Praise also came in to those who took part in the rescue effort.
“I have a huge appreciation for the volunteers that helped in the rescue effort,” said Raven
The organizer of the event has not been identified.
“It’s a non-sanctioned event that we have nothing to do with,” said Tom Dixon, a director with the Snowmobile Revelstoke Society, which operates the trails in the area.
He would not say who the organizer was, but indicated he was a sledding enthusiast.
“That’s the million dollar question,” said Moskaluk when asked who it was.
A joint statement by the Revelstoke Snowmobile Club, the Snowmobile Revelstoke Society and the British Columbia Snowmobile Federation also expressed sympathy with the family and friends of those caught in the avalanche.
“While it is unfortunate that this incident occurred, snowmobiling in the backcountry has inherent risks and through proper education snowmobilers are able to make better informed decision while recreating in the mountains,” the statement said. “The Revelstoke Snowmobile Club will continue to promote snowmobile backcountry safety to all recreational snowmobilers in an effort to reduce this type of incident.”
The avalanche rating was listed as considerable at the time. There was 30 to 50 centimetres of new snow in the alpine around Revelstoke in the days leading up to the avalanche, coming after an extended period of very little snow.
A full investigation of the incident is being conducted by the RCMP and B.C. Coroners Service. B.C. Minister for Public Safety and Solicitor General Heed said the province would look at ways to prevent further tragedies.
“The ministry of tourism is looking at what they can do to ensure we have safer use of these machines on crown land and areas in the backcountry,” he said.

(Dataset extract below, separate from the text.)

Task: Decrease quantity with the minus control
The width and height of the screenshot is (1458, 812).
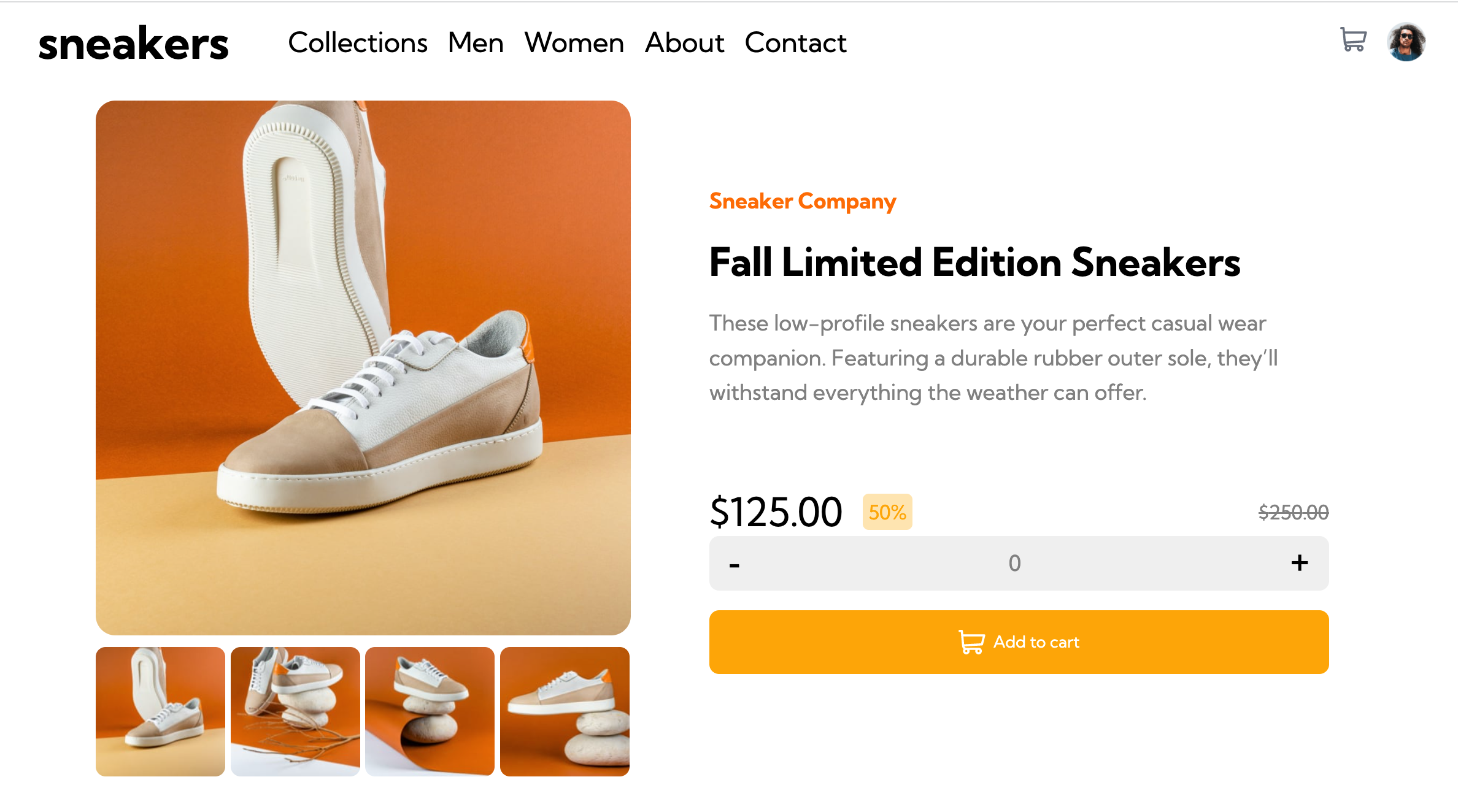Action: pyautogui.click(x=734, y=563)
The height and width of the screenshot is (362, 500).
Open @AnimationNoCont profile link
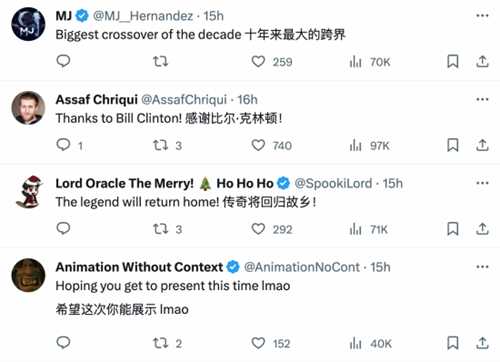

A death review panel released in January by the B.C. Coroners Service made 15 recommendations, including developing new avalanche awareness programs and materials for snowmobilers, improvements to the Avalanche Skills Training course, increasing the frequency of public avalanche forecasts and decreasing the size of bulletin regions, and creating a terrain rating classification for popular snowmobiling areas.